Si bien el Repertorio poético de Luis Edgardo Ramírez no es un canon literario, ha permitido construir arquetipos como ese tío que rasguña el cuatro mientras un primito recita “Justo Brito y Juan Tabares / dos hombres de pelo en pecho / como no pare otra madre”; o la abuela que recuerda los versos del seminarista de los ojos negros; o la hija mayor recitando “Maternidad” cada segundo domingo de mayo.
Sin embargo, esos versos aprendidos de memoria, el exceso de la ranchera que sólo permite la embriaguez y barrer oyendo “Gavilán o paloma” —así como las cartas de amor— no son simples eventos ridículos, sino que deben serlo. Es su naturaleza. El poema de Pessoa advierte que lo ridículo del amor —lo cursi— es en realidad esa distancia temporal que nos permite reírnos de algo que creíamos auténtico, romántico o sencillamente bonito mientras era presente: “La verdad es que hoy / Son mis recuerdos / De esas cartas de amor / Los que son / Ridículos”.
La línea entre el poema de amor y el poema cursi es hielo delgado y, aunque el muestrario que lo ejemplifica es significativo, dudo que sea tan amplio como el de los poemas cursis. A mí me maravilla “Si el hombre pudiera decir lo que ama”, de Luis Cernuda, tanto como “Amor constante más allá de la muerte” de Quevedo; el humor sabio de José Emilio Pacheco con su “Amor en japonés se dice ai, / me comentan./ Y suena como ay, / quisiera añadir/ pero no me atrevo” colindando con el “Donde las manos ya no persiguen,/ apareces” del Rafael Cadenas de Amante; incluso “A Emma” de José Martí junto a la belleza franca del “Estoy tan solo, amor, que a mi cuarto/ sólo sube, peldaño tras peldaño/ la vieja escalera que traquea” de Juan Manuel Roca.
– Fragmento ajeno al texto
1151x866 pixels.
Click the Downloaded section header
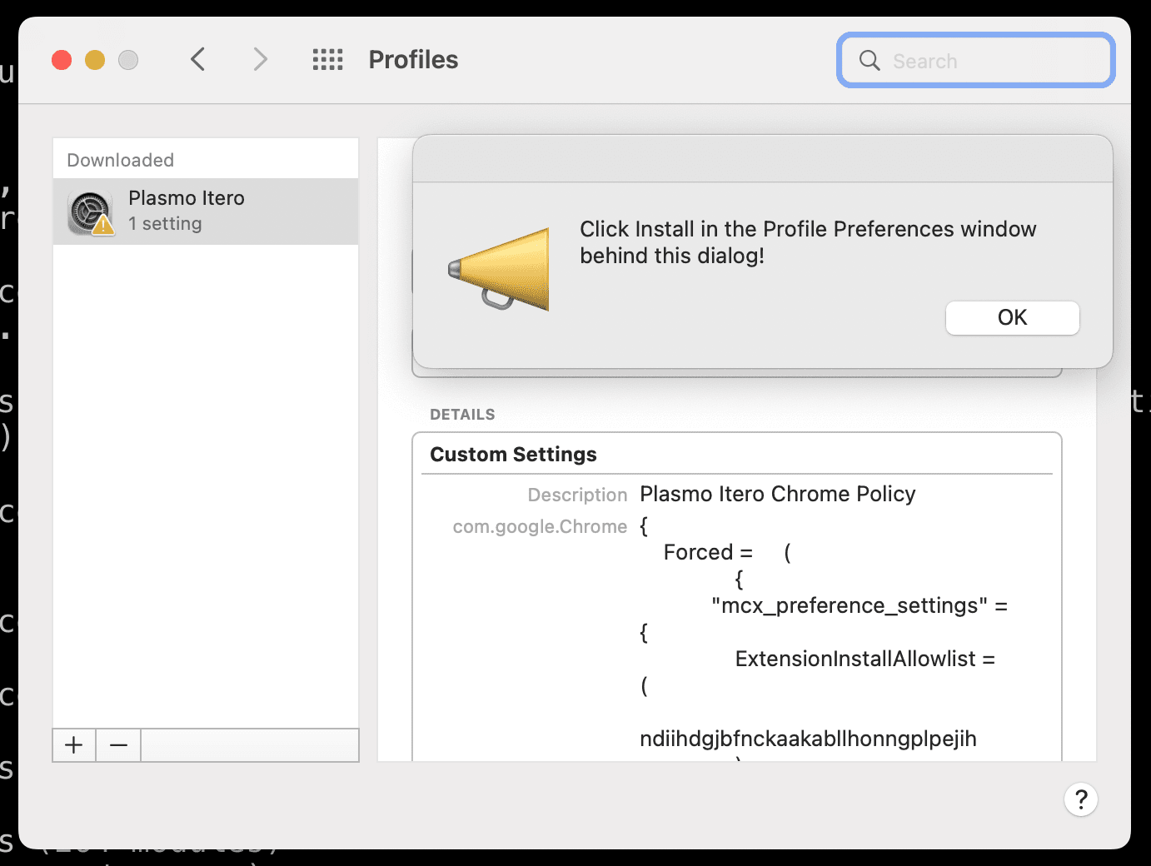(121, 160)
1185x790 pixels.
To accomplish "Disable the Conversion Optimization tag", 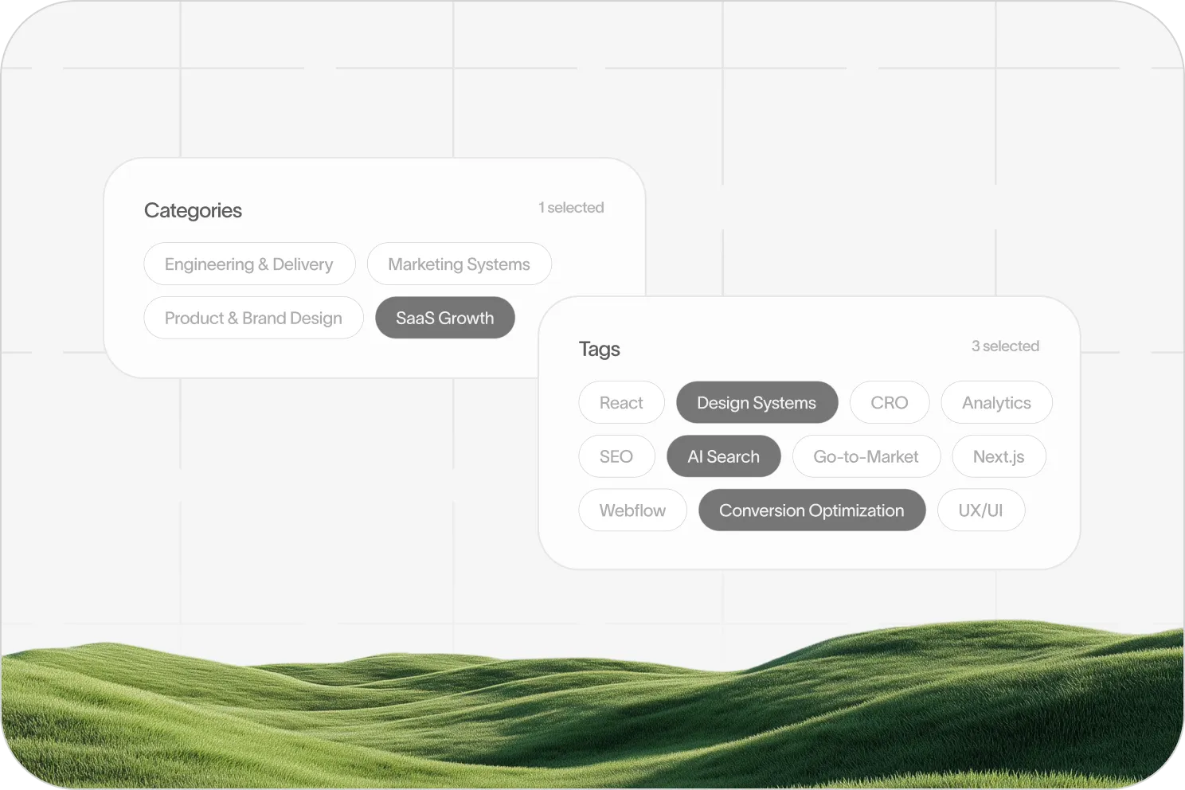I will click(812, 510).
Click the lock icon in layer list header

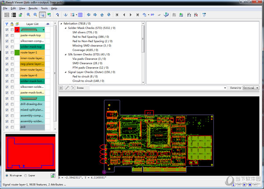(12, 24)
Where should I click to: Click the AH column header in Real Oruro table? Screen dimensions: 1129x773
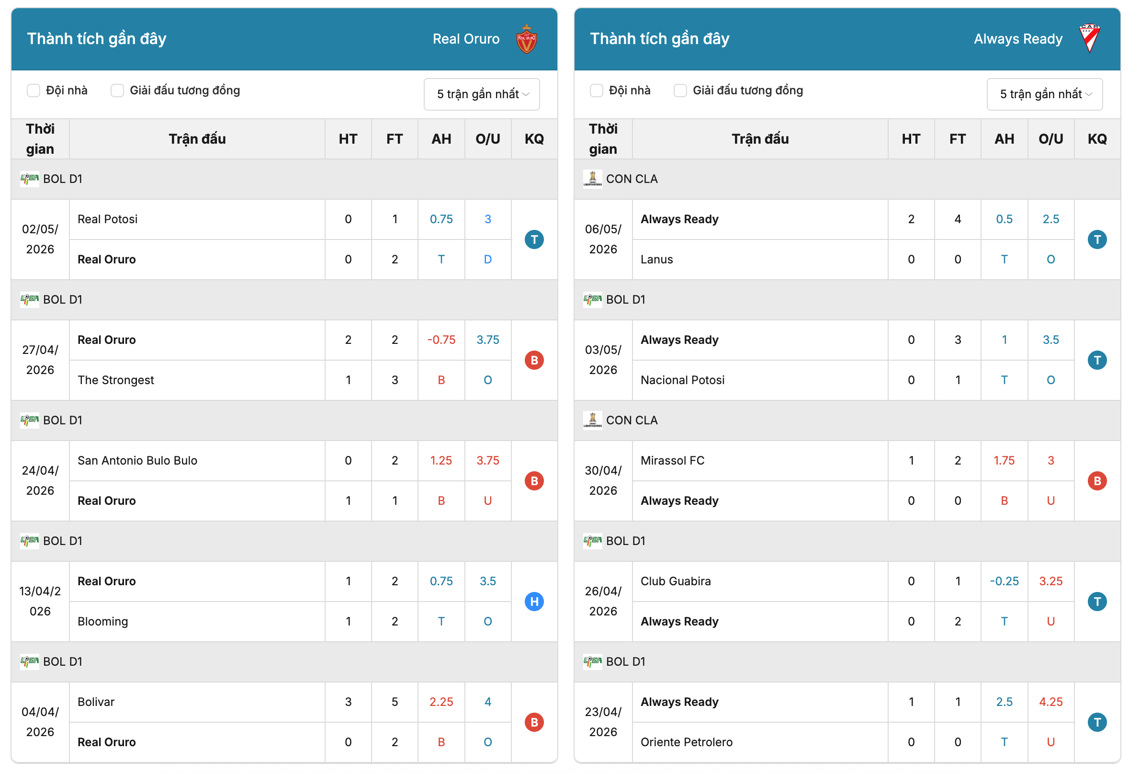441,139
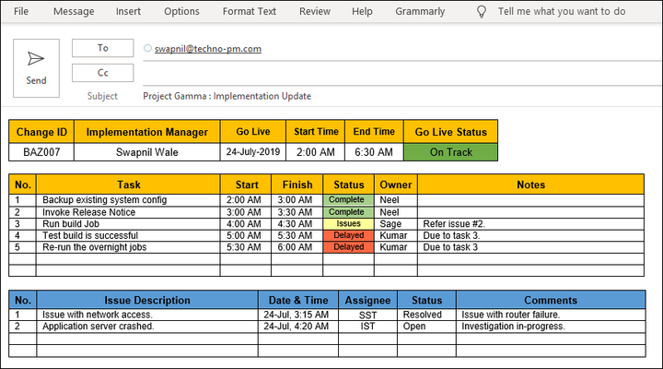Click the yellow Issues status cell
The height and width of the screenshot is (369, 663).
(349, 223)
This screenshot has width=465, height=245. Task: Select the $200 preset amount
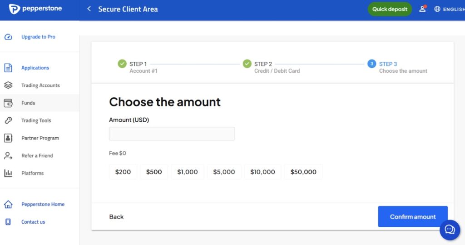tap(123, 172)
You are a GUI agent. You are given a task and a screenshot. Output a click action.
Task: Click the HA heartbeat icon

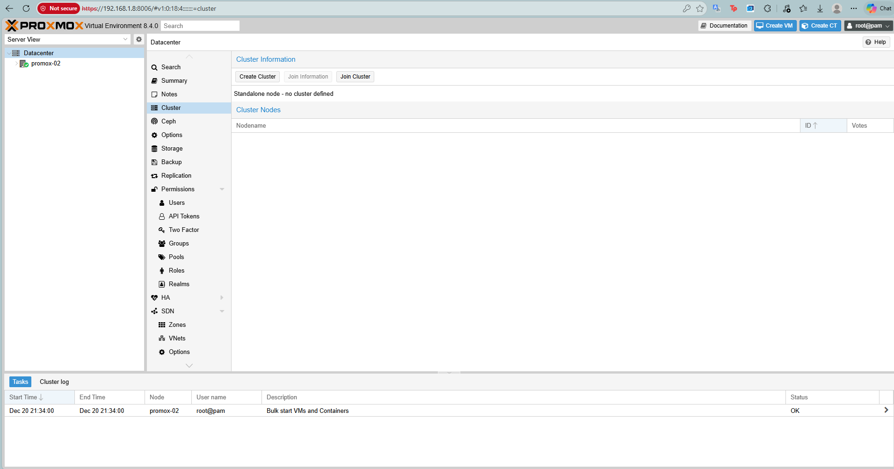pyautogui.click(x=154, y=298)
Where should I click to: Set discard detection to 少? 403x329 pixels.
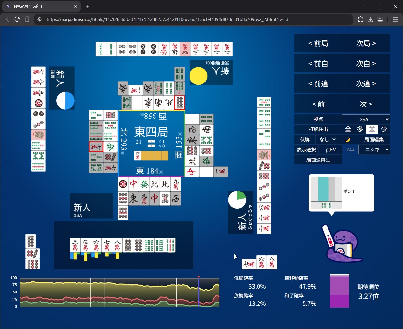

Pero, ya ven… puede que a ustedes estos textos les parezcan cursis mientras yo intento salvarlos de la hoguera. ¡Porque hasta a Dios tiene su costado cursi! ¿O no lo es la carta de San Pablo a los Corintios, donde se afirma que “si yo hablo en lenguas de hombres y de ángeles, pero no tengo amor, vengo a ser como bronce que resuena o un címbalo que retiñe”?
Si esa entelequia que es Dios, como la Coca-Cola del spot, está en todas partes, entonces tendremos que reconocer que lo cursi es ubicuo y que algo de cursilería nos habita. Es como si, para hablar del amor en la poesía, antes que una poética, necesitáramos una ética.
Poética, ética, estética, diuréticas métricas ridículas. De nuevo Pessoa: “Todas las palabras esdrújulas,/ Como los sentimientos esdrújulos,/ Son naturalmente/ Ridículas”.
Feliz día de los enamorados… cursis.